Credit:  By Mattthew Spolar / Monitor staff, Concord Monitor, www.concordmonitor.com 6 November 2010 ~~

A proposal to build a 48-megawatt wind farm in Groton is headed down to the wire after a week of hearings on the project concluded with several lingering questions.

The state Site Evaluation Committee, which oversaw this week’s hearings, has until Dec. 22 to decide whether to allow a local arm of Spanish firm Iberdrola Renewables to build two dozen 400-foot turbines along the Fletcher and Tenney mountain ridges near Plymouth.

But due to unresolved issues that prompted one intervenor to ask the committee yesterday to deny the project, Iberdrola now must work quickly if it hopes to receive approval before the deadline set by state law.

A key issue is a newly proposed power line route to connect the turbines with the PSNH energy grid. Last month, Iberdrola, which first applied for state approval in March, revised the route due to complaints from residents and concerns about easements. The alternate plan also includes a step-up station where the voltage would be increased before being added to the grid.

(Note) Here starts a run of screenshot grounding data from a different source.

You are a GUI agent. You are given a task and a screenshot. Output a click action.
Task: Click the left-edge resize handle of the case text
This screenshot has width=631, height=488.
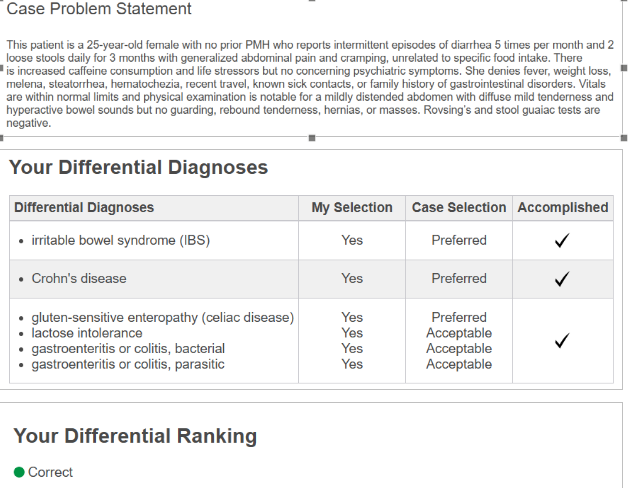tap(3, 69)
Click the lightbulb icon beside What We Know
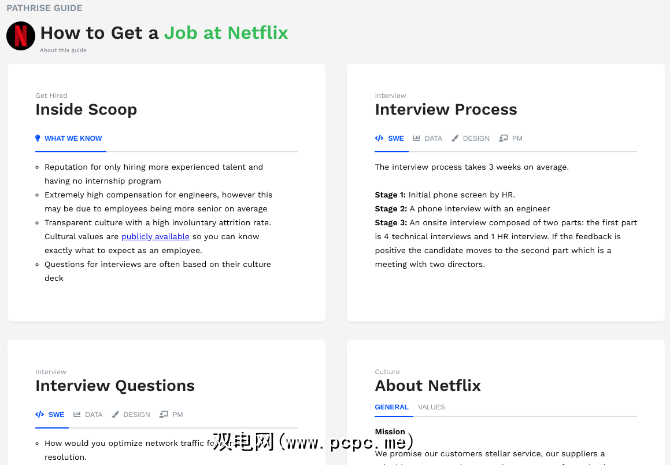 point(38,138)
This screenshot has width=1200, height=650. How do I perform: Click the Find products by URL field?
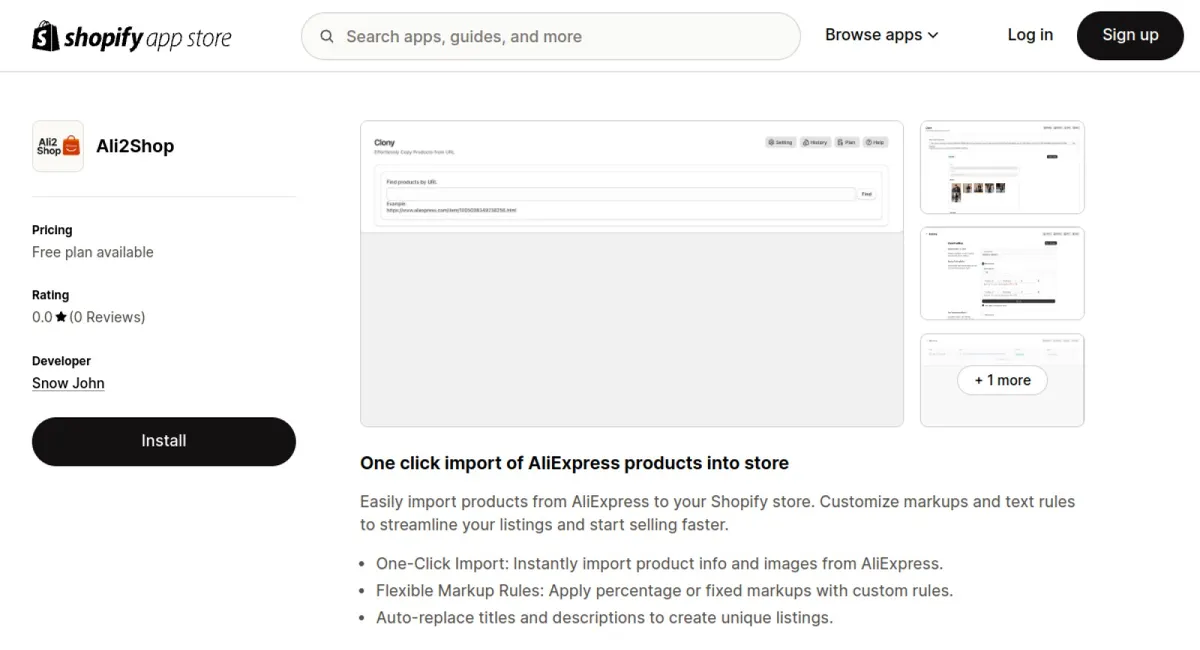(620, 194)
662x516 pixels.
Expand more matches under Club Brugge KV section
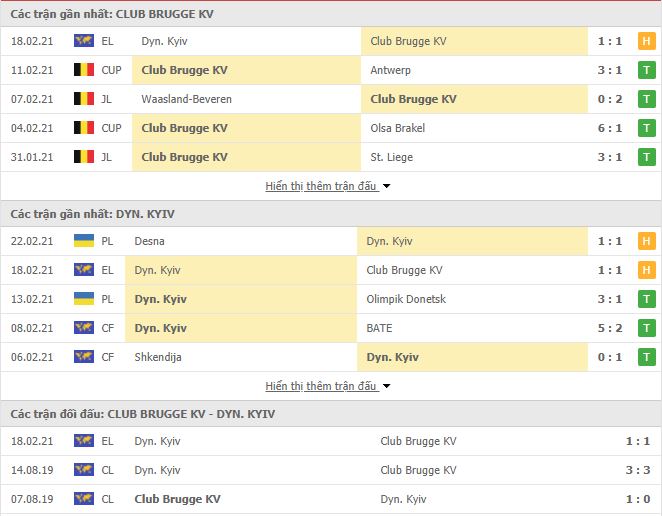328,186
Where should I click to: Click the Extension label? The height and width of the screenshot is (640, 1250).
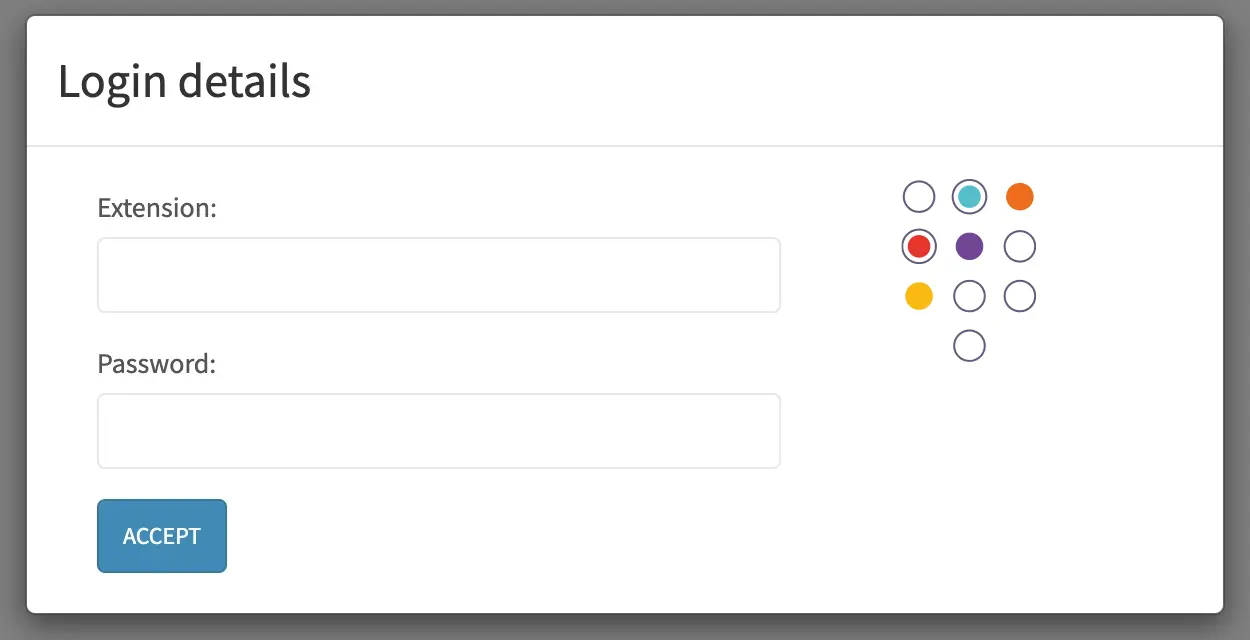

Senior Assistant Attorney General Peter Roth, who represents the public interest in the case, said this is the first time he has seen a power line route changed in the middle of the application process.

“That doesn’t happen in my experience,” Roth, who has represented the state in other wind energy cases, told the committee.

Additionally, the state Division of Historical Resources recently rejected a submission from Iberdrola that the state agency said lacked sufficient information to address the project’s impact on historical aspects of the community. Officials say getting final approval from DHR could take several months.

Those two issues are coupled with the fact that a plan for eventually decommissioning the project has yet to be agreed upon by Groton and Iberdrola officials, and just yesterday the state Department of Fish and Game issued its final report on the project’s effects on avian wildlife.

Despite the loose ends, hearings on the project were supposed to wrap up yesterday. In the afternoon, James Buttolph, a Rumney resident who has intervened in the case to oppose the project, asked the committee to deny Iberdrola’s proposal because “they couldn’t get their homework done by now.”

“They’ve had a long time to get this right, and they certainly haven’t met the burden of proof in our view,” Buttolph said.

Roth said he understood Buttolph’s frustration but was more measured in his approach. Roth requested the committee suspend the deadline until further hearings could be held in the spring, giving all parties more time to grapple with recent developments in the case.

“We have fairly significant missing pieces of information that will make it very difficult for the committee to make its decision,” he said. “The answer is not to throw the baby out with the bathwater.”

After hearing from Roth, Buttolph and Iberdrola attorney Susan Geiger, the committee met privately for about 20 minutes with its attorney. Afterward, the committee voted unanimously against Buttolph’s motion to deny the project.

Instead, Chairman Thomas Getz asked Roth and Geiger to try to come to an agreement on how quickly the issues surrounding the project can be resolved. If no agreement is reached within the next two weeks, both attorneys will write letters explaining to the committee why they believe their timeline is appropriate.

State law gives the committee a 240-day window to approve or deny the project, beginning with Iberdrola’s intial application on March 26. According to the law, the Dec. 22 deadline can be suspended if at any time the committee deems it to be “in the public interest.”

Ed Cherian, Iberdrola’s project manager, acknowledged after the hearing that getting the project approved on time “could be a lot of work.” But he argued that most of the outstanding issues are “a matter of clarifying.”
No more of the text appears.